MXene‐Supported Ru–Ni: A Common Active Site for Hydrolysis, Hydrogen Oxidation, and Hydrogenation
Shuyan Guan, Yanyan Liu, Shuling Liu, Zechao Zhuang, Ruofan Shen, Huanhuan Zhang, Erjun Liang, Yanping Fan, Jianchun Jiang, Baozhong Liu, Yongfeng Wang, Dingsheng Wang, Baojun Li
Abstract
Abstract Insights into the activation and conversion of hydrogen using a single‐mode catalyst are crucial for advancing fuels and fine chemical production. In this paper, the activation and conversion of H 2 molecules in hydrogen production and application were investigated on RuM (M = Ni, Co, Cu, Fe)‐MXene catalysts. RuM (M = Ni, Co, Cu, Fe) bimetallic nanoclusters were uniformly distributed on Ti 3 C 2 MXene. The optimal Ru 2.5 Ni 2.5 ‐Ti 3 C 2 exhibits the highest turnover frequency (TOF) value of 1833 min −1 toward ammonia borane (AB, NH 3 BH 3 ) hydrolysis. Meanwhile, the catalysts also showed good catalytic activity in hydrogen oxidation reaction (HOR) and phenylacetylene hydrogenation.

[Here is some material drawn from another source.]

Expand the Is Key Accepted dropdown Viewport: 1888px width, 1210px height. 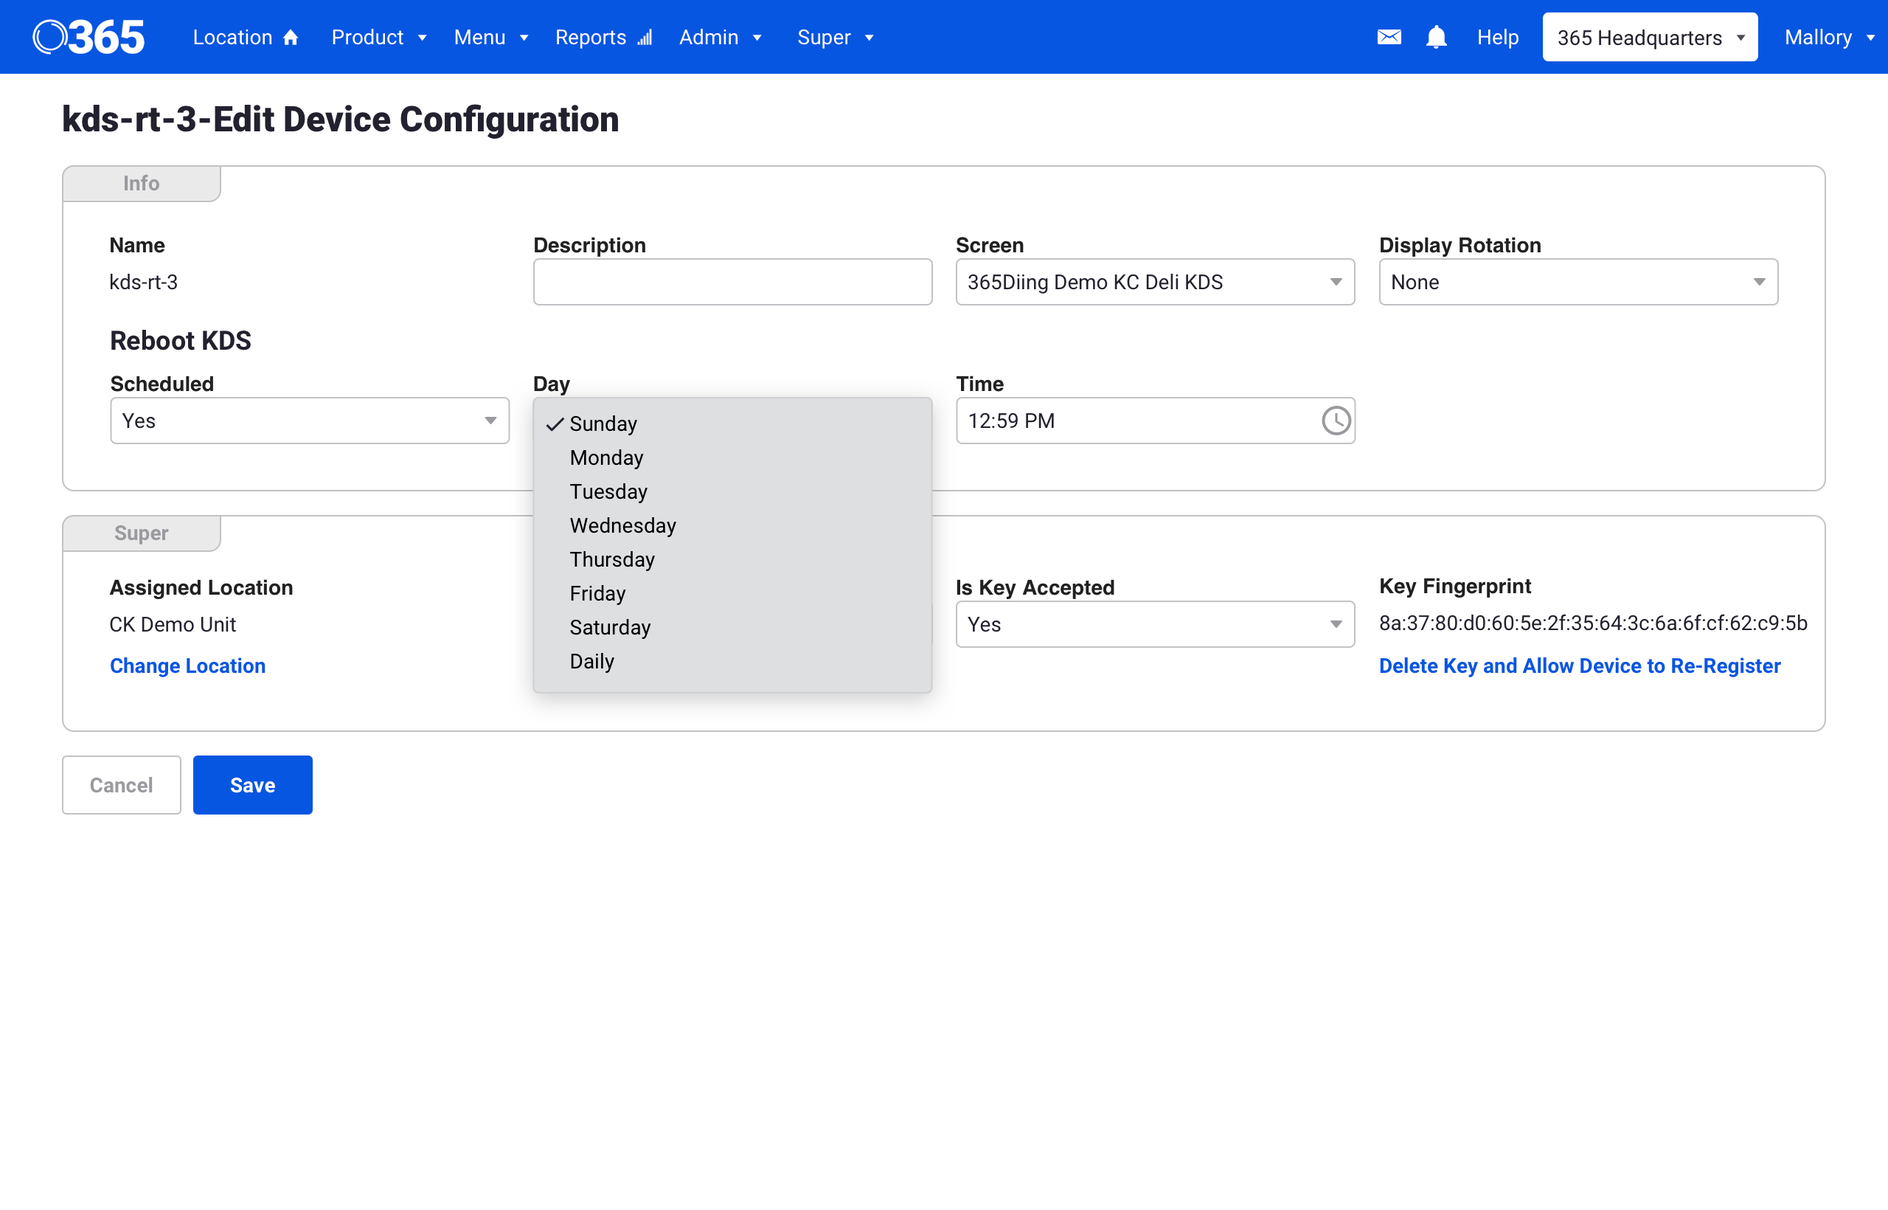(1154, 625)
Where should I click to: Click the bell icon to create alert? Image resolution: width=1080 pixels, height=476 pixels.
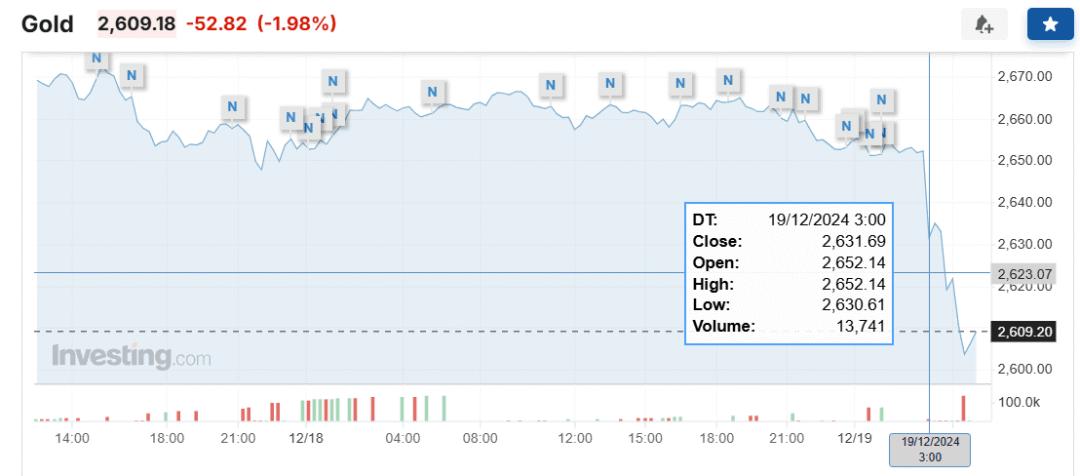[x=984, y=25]
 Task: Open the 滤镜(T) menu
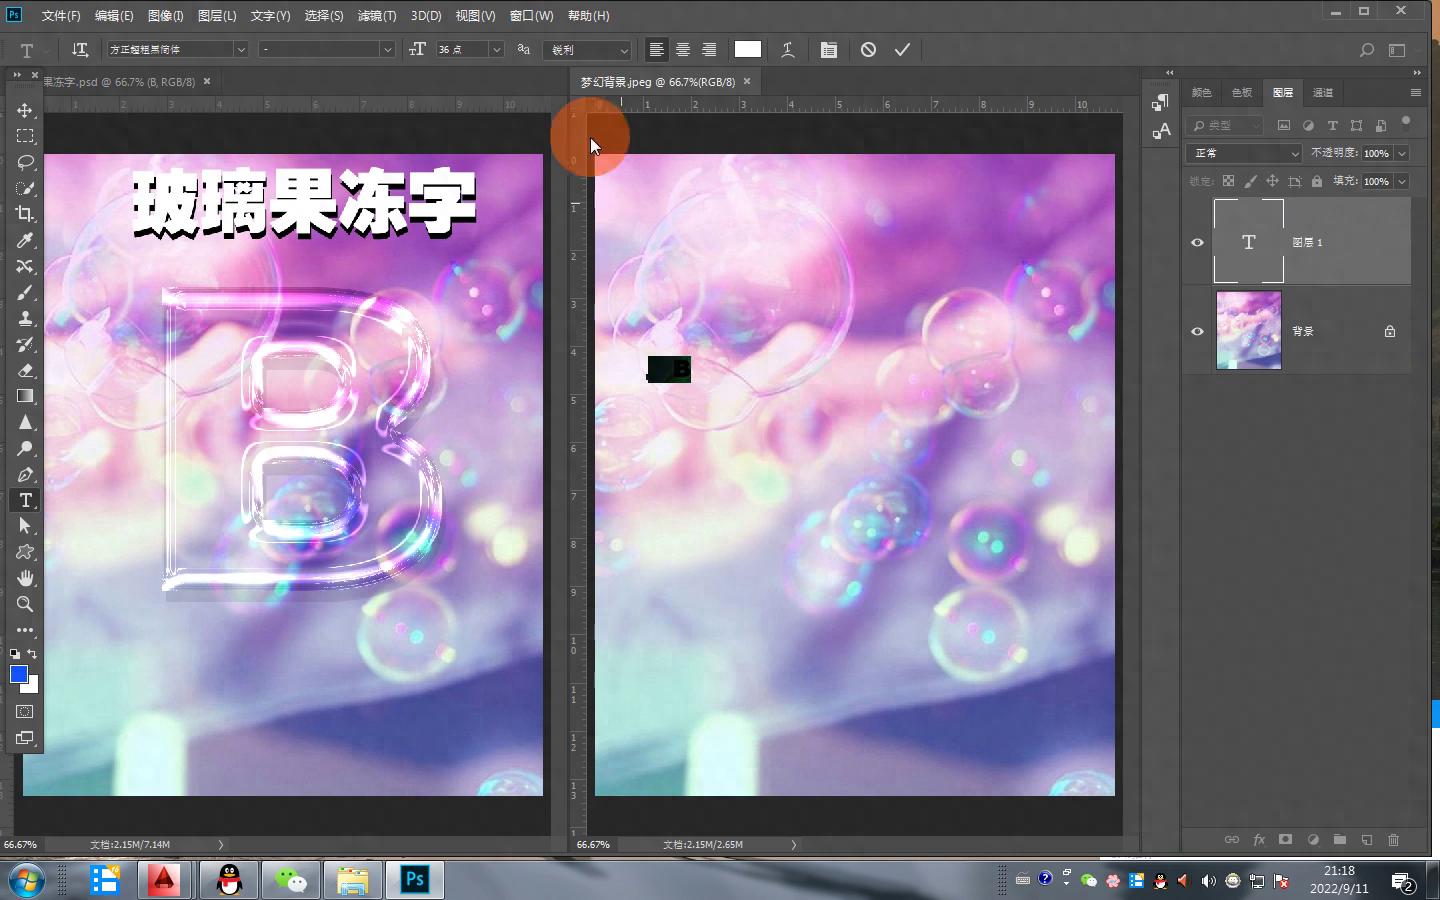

The high activity originates from the acceleration of the catalytic process by RuNi clusters‐Ti 3 C 2 and the promotion of H 2 molecular transport by the special interface of RuNi cluster‐MXene. The RuNi clusters—Ti 3 C 2 with multisites provide a dependable platform for the regulated activation and conversion of H 2 molecules and various reaction intermediates. The competitiveness of nanocluster‐MXene catalytic material is showcased for activation and conversion of hydrogen. This research of reaction‐inducing adaptation uncovered the pathway to explore multifunctional catalysts in energy, chemistry, and materials applications.